Deux femmes au Centre d’Art

François Jobin
Deux femmes au Centre d’Art
Marilyse Goulet dans son atelier. (Photo : Lucien Lisabelle)

Du 23 mars au 5 mai, Le Centre d’art d’Argenteuil présente une double exposition : En attendant le printemps de Marilyse Goulet et Devant la table de Céline Landry. 

Différentes tant dans leur démarche que dans le choix des matériaux et des techniques, les deux artistes possèdent pourtant d’indéniables liens de parenté. Elles puisent toutes les deux leur inspiration dans le monde qui les entoure qu’elles observent avec attention. La nature et la nourriture sont des thèmes que les deux artistes ont explorés et exploités.  

La nature, Céline Landry s’en est inspirée lors de sa dernière exposition au Centre d’art l’année dernière avec ses céramiques/sculptures débordantes de sensualité. On y retrouvait notamment des urnes aux couleurs inhabituelles en poterie qui renfermaient des artefacts rappelant des moments importants de la vie de l’artiste; il y avait aussi une série de cypripèdes (sabots de la vierge) qui renvoyaient  à des sexes humains.  

Devant la table

Cette fois, avec Devant la table, Céline explore un univers peu ou pas abordé en art : le repas social comme facteur d’exclusion.

L’œuvre consiste en une table chargée de plats tous plus appétissants les uns que les autres, réalisés de manière hyperréaliste en porcelaine; derrière cette table, une femme au visage émacié qui croise les bras dans une attitude de repli sur soi. Son regard fuyant semble néanmoins attiré par cette abondance à laquelle elle n’a pas droit. On y verra une métaphore de la faim qui affecte une partie croissante de la population dans notre société d’abondance.

« Cet enjeu plutôt tabou est rarement exposé au public puisqu’il touche des personnes marginalisées osant rarement prendre la parole » écrit Céline Landry dans son texte de présentation. Il s’agit d’une image forte qui traduit une réalité de plus en plus actuelle alors que les banques alimentaires n’arrivent plus à satisfaire à la demande et que le prix des aliments ne cesse d’augmenter.

En attendant le printemps.

Marilyse Goulet est une boule d’énergie qui affectionne les vêtements de couleur vive. Certains la disent excentrique. Elle assume. Cette femme exubérante a pourtant choisi pour dire sa vision du monde des moyens qui exigent non seulement du savoir-faire mais du temps, de la patience et de la précision dans le geste : la gravure.

Marilyse Goulet a déjà accordé dans son œuvre une place importante aux aliments.
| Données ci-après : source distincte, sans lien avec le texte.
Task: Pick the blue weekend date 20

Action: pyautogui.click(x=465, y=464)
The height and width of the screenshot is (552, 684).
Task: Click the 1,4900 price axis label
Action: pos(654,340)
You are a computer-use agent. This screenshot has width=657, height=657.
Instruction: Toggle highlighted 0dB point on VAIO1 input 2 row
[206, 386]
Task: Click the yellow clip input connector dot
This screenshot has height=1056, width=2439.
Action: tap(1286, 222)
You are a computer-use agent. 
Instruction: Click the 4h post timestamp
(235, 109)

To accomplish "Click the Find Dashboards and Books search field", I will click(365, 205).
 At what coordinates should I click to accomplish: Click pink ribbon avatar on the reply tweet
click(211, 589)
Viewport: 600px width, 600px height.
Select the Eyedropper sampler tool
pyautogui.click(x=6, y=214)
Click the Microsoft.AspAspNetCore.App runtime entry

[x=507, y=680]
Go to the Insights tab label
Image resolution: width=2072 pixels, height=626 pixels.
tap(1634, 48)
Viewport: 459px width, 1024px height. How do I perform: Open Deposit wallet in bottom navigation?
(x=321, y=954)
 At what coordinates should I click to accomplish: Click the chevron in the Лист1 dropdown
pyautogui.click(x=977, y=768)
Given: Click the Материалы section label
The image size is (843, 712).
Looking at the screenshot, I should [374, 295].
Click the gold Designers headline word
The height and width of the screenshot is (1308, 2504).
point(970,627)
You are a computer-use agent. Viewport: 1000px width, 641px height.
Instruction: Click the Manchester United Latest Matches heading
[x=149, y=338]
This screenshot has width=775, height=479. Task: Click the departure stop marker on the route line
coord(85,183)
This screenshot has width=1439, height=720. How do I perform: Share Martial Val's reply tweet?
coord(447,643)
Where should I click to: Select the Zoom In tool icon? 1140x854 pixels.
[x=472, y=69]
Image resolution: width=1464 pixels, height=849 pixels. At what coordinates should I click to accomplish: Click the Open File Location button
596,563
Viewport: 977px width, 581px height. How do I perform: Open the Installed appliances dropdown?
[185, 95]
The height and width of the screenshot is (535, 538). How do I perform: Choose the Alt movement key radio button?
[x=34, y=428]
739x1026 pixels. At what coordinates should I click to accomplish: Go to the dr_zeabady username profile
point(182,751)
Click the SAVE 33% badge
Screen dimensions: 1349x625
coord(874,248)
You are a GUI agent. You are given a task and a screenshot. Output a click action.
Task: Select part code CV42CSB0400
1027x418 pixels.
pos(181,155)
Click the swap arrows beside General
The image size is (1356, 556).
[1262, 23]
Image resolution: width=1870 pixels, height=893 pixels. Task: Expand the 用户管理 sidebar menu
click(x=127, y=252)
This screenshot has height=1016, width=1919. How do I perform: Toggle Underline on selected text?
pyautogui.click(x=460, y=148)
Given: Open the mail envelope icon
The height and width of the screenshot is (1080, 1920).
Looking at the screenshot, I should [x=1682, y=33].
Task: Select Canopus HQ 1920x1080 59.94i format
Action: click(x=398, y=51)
Elle leur a consacré trois expositions respectivement intitulées « Manger nomade » qui explorait les habitudes alimentaires à travers le monde, « Pique-nique », une célébration de la boîte à lunch et « Sucreries et mignardises » dédiée à ces bouchées qu’on déguste le petit doigt en l’air.

L’exposition qu’elle présente au Centre d’art d’Argenteuil concerne plutôt la nature. Intitulée « En attendant le printemps » cette prestation est un avatar de « Micro-macro, impressions phytologiques » consacrées à la vie végétale et qui roule un peu partout au Québec depuis l’été 2022. « C’est une œuvre en mouvement, dit Marilyse Goulet, une œuvre qui s’adapte au lieu dans lequel elle est présentée. »

Parrainée par une bourse du Conseil des arts et des lettres du Québec (CALQ), elle a été présentée dans une demi-douzaine de lieux d’exposition. Véritable « work in progress », l’exposition comporte dans chaque nouveau lieu des ajouts qui la rendent unique, pour ainsi dire. C’est ainsi qu’en Argenteuil, l’exposition sera accompagnée d’une vidéo d’art inédite que l’artiste a réalisée pour appuyer son discours botanique.

Revenons-en au lien de parenté qui réunit les deux artistes. Toutes les deux s’inscrivent dans une démarche thématique spécifique qui, à la différence des récentes expositions présentées au Centre d’art d’Argenteuil, permet aux visiteurs de se frotter au sens qui sous-tend les œuvres. Terre cuite et porcelaine pour Céline Landry, gravure et dessin pour Marilyse Goulet sont les outils au service d’un propos qui se situe au centre de la démarche. Ce propos peut être la dénonciation d’un phénomène social ou, au contraire, la célébration d’un aspect de la vie.

Dans les deux cas, les artistes invitent les visiteurs à examiner une réalité qui leur est somme toute assez familière d’un point de vue différent, prise de conscience et à la réflexion. Cela a pour conséquence de rafraîchir l’idée qu’on se fait de la réalité.

Le public est invité au vernissage de l’exposition ce samedi, 23 mars et se poursuivra jusqu’au 5 mai au Centre d’art d’Argenteuil, au 585 de la rue Principale à Lachute.